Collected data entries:
----------------

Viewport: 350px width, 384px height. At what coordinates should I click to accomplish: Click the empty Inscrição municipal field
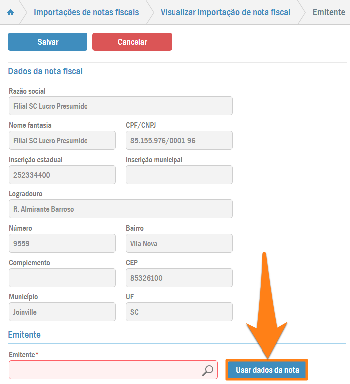click(179, 175)
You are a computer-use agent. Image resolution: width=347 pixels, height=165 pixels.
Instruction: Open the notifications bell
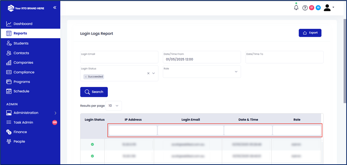296,7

----------------

▶ **EXERCISE PROMPT**
All the records need to be repeated exactly, with the images dropped.

▶ **RESULT FOR THIS TASK**
Viewport: 350px width, 384px height. At what coordinates should I click to accomplish: Click the empty Inscrição municipal field
click(179, 175)
You are a computer-use agent. Image resolution: width=347 pixels, height=165 pixels.
Instruction: Open the notifications bell
296,7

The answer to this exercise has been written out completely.